Thematic panel
17th International Pragmatics Conference
Winterthur, June 2021
The making of an (in)credible witness and suspect
Historical and contemporary perspectives
on the discursive-pragmatic characteristics of depositions
Convenors:
Mieke Vandenbroucke (Universiteit Antwerpen)
Rik Vosters (Vrije Universiteit Brussel)
Panel description
Both historical and contemporary legal procedures rely on statements by witnesses and suspects given both in-court and in previous police investigations as evidence in case decision-making. Such testimonies and depositions are typically shaped by complex co-construction by the interlocutors, while written accounts used in court are the outcome of transformative entextualisation processes (Andrus 2006; Grund 2007; Park & Bucholtz 2009). In this panel, we investigate such contemporary and historical accounts in trial proceedings, witness depositions and interrogation reports, using the present to explain the past (cf. Labov 1975), while simultaneously exploring what historical accounts can contribute to our understanding of present-day meaning making processes in testimonies.
Contemporary studies have documented how oral witness and suspect accounts come into existence through spoken question-answer sequences between interlocutors, and are shaped by a variety of questioning and answering techniques in direct and cross-examination, where meaning and evidence are negotiated through interaction (Komter 2006; Seung-Lee 2013). These encounters are power-differentiated and often highly conflictual interactions, fraught with skilful manipulation of pragma-linguistic resources (e.g. visual evidentials, marked pronominal constructions) to elicit relevant evidence and influence the court’s perception of the speaker’s identity and reliability of their testimony (Matoesian 2001).
Moreover, contemporary research has documented how the drafting process of the written account by the interrogator introduces changes to what the witness orally stated, for instance removing turn-taking through first-person accounts (Komter 2006), or filtering out hesitations and unintelligible utterances (Gallez & Maryns 2014; Rock 2001).
Historically, there is clear evidence that courtroom scribes similarly represented speech events by defendants in an unreliable fashion, making such evidence unsuited for correlational sociolinguistic analyses (Grund 2007), but opening up the possibility for historical pragmatic analyses of how entexualisation processes varied by context and evolved over time.

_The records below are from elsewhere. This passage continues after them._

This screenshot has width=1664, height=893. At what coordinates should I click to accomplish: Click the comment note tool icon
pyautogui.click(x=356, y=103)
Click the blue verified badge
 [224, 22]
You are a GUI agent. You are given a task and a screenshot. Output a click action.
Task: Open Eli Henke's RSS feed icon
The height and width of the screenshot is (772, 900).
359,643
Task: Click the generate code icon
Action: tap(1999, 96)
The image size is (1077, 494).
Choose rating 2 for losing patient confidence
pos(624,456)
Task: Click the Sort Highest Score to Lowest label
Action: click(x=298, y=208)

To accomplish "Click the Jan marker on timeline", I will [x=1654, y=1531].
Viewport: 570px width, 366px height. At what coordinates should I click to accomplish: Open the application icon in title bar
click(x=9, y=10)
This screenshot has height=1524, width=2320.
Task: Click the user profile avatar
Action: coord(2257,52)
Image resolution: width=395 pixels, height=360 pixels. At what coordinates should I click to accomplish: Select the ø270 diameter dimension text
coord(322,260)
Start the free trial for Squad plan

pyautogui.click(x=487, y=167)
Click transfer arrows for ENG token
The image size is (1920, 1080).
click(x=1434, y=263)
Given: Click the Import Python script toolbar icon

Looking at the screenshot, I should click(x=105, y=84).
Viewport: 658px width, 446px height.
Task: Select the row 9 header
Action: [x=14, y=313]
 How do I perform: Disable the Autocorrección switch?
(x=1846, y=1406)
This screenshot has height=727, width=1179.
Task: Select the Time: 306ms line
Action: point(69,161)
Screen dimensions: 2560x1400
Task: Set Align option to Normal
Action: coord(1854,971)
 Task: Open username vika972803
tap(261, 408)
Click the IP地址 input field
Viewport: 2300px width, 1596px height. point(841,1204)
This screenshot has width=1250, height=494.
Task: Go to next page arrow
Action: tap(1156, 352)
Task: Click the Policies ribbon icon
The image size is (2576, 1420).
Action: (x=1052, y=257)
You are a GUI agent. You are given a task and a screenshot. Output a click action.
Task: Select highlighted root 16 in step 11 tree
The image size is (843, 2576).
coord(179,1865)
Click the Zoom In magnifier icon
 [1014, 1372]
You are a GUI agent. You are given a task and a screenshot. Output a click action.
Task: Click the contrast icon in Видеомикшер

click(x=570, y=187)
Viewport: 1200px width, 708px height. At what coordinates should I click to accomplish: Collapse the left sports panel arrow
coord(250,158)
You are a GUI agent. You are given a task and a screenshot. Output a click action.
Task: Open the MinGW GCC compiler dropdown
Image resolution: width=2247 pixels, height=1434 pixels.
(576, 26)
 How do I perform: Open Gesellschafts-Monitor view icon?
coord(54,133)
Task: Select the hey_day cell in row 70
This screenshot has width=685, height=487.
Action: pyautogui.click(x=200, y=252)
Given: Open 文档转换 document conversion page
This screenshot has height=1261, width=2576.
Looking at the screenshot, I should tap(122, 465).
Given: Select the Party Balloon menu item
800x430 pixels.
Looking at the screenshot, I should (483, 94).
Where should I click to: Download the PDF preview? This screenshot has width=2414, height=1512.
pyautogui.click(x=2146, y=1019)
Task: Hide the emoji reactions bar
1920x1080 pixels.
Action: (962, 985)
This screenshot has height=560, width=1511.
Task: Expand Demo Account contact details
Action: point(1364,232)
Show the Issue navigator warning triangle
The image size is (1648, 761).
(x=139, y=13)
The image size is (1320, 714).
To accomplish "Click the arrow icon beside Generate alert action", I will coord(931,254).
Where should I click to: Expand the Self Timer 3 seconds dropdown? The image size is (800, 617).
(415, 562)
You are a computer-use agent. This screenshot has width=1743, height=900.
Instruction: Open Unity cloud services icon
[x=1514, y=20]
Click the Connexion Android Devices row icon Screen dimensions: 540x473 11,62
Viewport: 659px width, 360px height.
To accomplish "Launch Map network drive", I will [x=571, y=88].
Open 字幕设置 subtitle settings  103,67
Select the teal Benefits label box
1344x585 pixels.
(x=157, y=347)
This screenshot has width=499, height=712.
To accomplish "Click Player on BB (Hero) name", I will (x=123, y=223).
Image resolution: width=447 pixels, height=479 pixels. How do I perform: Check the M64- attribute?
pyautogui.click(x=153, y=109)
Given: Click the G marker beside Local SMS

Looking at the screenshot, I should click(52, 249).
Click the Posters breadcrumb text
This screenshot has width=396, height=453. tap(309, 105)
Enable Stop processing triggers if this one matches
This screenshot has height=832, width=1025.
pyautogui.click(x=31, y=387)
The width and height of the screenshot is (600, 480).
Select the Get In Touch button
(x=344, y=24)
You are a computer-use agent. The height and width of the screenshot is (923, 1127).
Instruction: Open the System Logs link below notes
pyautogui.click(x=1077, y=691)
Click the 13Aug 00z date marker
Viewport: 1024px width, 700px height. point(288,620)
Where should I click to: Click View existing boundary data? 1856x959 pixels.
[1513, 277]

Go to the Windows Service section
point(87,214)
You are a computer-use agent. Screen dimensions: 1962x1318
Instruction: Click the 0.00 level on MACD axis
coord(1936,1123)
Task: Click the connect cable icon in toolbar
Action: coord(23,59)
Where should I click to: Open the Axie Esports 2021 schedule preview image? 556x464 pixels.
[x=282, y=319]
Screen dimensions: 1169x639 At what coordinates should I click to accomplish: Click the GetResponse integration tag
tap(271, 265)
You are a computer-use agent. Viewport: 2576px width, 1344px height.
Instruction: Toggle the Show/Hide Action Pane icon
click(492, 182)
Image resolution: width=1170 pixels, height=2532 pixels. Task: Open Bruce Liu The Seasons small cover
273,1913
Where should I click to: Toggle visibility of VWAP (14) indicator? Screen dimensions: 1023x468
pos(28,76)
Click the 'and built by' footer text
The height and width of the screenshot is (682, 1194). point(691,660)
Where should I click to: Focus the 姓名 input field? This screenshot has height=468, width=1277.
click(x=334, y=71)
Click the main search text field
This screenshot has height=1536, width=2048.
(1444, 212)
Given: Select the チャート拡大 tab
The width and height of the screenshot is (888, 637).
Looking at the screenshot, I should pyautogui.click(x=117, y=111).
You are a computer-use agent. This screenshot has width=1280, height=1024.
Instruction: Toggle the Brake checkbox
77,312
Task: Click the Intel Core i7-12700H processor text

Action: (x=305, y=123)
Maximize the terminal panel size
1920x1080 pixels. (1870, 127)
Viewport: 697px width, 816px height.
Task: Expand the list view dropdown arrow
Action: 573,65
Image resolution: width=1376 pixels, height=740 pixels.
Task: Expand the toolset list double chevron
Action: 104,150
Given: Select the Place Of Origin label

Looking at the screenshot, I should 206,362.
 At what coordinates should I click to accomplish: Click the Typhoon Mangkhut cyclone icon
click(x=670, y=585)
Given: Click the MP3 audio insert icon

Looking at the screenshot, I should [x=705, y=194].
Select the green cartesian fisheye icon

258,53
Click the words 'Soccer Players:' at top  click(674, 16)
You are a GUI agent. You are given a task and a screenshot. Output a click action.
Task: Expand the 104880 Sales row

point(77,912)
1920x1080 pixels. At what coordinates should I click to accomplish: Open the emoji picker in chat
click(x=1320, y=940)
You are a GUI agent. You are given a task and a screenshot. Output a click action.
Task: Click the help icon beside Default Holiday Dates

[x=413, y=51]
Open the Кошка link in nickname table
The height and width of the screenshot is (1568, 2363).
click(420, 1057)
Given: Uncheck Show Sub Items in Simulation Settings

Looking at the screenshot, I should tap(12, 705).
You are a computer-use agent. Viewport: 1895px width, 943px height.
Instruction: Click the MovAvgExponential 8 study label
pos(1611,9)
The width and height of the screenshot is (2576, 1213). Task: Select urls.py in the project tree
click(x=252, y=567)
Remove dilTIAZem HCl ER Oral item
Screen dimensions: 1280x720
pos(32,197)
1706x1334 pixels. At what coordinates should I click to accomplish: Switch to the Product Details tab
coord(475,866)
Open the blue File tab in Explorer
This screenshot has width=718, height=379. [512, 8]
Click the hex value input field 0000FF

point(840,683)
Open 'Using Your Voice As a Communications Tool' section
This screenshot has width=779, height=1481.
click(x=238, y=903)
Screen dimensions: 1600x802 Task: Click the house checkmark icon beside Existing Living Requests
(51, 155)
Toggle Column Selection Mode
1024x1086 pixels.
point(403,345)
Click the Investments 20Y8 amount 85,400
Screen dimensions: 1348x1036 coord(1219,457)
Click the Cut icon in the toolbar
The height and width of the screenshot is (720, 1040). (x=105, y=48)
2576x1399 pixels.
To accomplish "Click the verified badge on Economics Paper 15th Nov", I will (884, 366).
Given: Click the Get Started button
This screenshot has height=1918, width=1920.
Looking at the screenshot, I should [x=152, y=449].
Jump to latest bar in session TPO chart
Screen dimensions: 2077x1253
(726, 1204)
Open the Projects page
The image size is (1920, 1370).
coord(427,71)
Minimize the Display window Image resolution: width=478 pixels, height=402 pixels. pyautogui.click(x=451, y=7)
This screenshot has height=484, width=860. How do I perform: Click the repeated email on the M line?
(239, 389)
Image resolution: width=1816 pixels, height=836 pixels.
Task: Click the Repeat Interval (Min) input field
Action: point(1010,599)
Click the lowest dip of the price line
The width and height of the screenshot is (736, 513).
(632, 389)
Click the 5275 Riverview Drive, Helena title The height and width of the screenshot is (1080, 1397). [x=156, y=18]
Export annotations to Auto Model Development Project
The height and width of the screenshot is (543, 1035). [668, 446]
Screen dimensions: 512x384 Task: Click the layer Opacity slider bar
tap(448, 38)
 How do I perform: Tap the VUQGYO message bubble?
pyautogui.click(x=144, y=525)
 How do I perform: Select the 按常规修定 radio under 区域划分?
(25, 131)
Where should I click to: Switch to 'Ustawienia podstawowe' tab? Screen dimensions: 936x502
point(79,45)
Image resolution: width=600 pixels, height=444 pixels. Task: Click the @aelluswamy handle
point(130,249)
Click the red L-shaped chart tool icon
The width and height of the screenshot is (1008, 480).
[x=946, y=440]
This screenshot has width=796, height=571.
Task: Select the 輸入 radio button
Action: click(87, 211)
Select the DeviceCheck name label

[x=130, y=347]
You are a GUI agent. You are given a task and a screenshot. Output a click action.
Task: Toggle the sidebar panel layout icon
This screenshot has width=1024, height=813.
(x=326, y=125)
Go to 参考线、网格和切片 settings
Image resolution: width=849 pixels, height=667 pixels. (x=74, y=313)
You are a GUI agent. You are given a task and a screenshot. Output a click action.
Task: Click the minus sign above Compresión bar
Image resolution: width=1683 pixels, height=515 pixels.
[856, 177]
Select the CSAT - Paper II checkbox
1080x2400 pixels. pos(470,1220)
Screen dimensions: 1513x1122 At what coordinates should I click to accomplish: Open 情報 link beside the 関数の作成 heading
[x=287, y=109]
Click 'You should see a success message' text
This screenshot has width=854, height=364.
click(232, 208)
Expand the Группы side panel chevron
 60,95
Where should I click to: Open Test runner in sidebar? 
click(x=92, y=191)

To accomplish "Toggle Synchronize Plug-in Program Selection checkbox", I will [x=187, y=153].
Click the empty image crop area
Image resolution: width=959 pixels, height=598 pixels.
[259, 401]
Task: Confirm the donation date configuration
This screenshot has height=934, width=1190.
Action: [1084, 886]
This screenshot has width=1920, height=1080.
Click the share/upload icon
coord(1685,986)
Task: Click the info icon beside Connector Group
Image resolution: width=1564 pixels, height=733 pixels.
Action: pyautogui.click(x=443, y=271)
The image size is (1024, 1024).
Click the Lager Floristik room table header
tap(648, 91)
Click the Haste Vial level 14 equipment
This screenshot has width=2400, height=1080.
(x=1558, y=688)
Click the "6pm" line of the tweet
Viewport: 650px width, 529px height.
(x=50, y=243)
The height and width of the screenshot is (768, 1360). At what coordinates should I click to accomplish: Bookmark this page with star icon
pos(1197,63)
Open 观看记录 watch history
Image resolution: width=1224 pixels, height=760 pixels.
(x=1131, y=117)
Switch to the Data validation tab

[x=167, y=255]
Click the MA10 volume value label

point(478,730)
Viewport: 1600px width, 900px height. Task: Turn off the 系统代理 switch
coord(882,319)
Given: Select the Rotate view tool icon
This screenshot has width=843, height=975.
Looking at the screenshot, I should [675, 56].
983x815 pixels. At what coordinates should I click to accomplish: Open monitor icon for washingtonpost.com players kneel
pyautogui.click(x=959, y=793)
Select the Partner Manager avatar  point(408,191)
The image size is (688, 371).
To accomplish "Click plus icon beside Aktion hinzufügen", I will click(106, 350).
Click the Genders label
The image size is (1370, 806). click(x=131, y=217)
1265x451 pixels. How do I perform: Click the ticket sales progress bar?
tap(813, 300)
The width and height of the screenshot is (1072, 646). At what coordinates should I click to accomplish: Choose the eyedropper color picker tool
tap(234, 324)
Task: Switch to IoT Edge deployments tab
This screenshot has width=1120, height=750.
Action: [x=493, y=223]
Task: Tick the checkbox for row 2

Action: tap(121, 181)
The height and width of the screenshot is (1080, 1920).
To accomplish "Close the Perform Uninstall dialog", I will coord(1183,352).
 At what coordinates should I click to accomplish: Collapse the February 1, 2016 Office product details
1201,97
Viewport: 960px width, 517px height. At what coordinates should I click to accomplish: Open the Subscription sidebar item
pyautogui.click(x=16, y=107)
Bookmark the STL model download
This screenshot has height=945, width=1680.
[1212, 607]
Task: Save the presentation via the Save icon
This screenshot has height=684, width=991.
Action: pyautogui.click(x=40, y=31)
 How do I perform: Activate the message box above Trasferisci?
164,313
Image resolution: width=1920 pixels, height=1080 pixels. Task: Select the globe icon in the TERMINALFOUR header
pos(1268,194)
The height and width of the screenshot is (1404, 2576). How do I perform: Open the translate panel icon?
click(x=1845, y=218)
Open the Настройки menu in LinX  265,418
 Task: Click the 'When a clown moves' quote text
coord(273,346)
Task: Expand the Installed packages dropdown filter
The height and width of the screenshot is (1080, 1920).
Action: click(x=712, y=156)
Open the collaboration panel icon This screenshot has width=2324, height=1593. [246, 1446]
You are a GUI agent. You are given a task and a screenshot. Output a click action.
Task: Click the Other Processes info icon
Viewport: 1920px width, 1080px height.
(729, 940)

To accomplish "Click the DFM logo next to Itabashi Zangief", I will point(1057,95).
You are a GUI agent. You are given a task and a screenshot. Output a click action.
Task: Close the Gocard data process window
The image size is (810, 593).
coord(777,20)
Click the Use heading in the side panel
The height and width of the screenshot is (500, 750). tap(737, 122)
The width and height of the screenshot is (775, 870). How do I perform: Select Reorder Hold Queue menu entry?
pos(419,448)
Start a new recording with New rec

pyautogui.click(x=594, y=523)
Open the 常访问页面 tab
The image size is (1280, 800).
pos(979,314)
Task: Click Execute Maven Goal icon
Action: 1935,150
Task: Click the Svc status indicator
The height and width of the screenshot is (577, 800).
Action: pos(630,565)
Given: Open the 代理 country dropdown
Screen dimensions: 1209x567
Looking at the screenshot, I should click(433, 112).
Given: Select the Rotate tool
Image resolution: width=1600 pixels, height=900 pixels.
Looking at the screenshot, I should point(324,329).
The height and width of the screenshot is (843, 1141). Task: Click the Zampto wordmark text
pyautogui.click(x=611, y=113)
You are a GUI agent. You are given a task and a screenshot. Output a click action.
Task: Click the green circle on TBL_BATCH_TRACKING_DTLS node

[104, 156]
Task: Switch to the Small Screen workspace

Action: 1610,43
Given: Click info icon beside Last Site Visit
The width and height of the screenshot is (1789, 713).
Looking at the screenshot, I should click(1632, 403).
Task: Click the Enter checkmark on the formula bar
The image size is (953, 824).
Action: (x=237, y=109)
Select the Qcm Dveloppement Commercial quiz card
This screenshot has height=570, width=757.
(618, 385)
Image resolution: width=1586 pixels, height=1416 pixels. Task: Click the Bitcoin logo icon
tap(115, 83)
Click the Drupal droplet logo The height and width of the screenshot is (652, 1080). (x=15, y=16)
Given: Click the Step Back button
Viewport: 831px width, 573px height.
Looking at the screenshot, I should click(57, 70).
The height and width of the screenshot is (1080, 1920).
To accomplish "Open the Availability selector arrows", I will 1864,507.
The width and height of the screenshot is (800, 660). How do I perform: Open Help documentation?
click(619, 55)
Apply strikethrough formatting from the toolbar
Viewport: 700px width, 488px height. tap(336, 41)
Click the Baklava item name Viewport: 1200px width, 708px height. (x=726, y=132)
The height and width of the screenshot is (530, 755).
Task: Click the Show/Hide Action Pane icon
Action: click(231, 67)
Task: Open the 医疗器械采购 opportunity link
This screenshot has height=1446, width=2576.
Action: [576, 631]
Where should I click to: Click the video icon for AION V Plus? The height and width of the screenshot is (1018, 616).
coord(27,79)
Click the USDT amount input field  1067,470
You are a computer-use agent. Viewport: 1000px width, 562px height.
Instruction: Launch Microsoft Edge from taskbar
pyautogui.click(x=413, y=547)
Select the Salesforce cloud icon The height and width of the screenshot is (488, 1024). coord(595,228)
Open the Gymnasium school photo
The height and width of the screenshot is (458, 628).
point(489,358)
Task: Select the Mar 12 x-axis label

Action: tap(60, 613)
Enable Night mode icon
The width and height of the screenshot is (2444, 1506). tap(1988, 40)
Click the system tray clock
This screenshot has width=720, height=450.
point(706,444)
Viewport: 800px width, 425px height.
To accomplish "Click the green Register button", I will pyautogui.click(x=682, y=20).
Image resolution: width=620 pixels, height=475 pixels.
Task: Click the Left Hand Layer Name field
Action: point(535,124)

Such discursive steering and transformative processes in turn heavily influence both how information is uncovered as evidence (Archer 2002), and how witnesses’ and suspects’ identities and credibility is construed to the court (Vartiainen 2017): elements such as the use of direct speech, for instance, are presented as markers of credibility and authenticity, even though witness testimonies are notoriously unreliable in representing the spoken word (Giordano 2012; Kytö & Walker 2003).
In this panel, we welcome papers which engage with testimonies in witness depositions, interrogation reports, or other similar courtroom or legal data, either from a contemporary or a historical perspective. We particularly welcome work focusing on the various pragmatic and textual features which shape the credibility of courtroom actors such as witnesses, suspects or experts, in either the oral account or written representation. We aim to achieve a mix of invited and submitted papers by senior and novice researchers working with historical and present-day data, and explicitly invite all participants to reflect on how we can use contemporary pragmatic research to further our understanding of historical pragmatic analyses of witness accounts by uncovering parallel linguistic and pragmatic behaviour and practices.
Call for Papers
All abstracts (300-500 words) will have to be submitted individually through the IPrA website:
Deadline: 25 October 2020
Feel free to get in touch with us before that if you want advice on your abstract, or if you have any questions related to the panel (mieke.vandenbroucke@uantwerpen.be; Rik.Vosters@vub.be).
Please prepare your abstract according to the IPrA call for papers & submission guidelines (https://pragmatics.international/page/CfP), and make sure to select “The making of an (in)credible witness and suspect” as the panel for your submission.
Note that IPrA is making contingency plans for remote participation options, in the (very likely) case that not all participants will be able to be physically present at the conference due to the COVID-19 pandemic.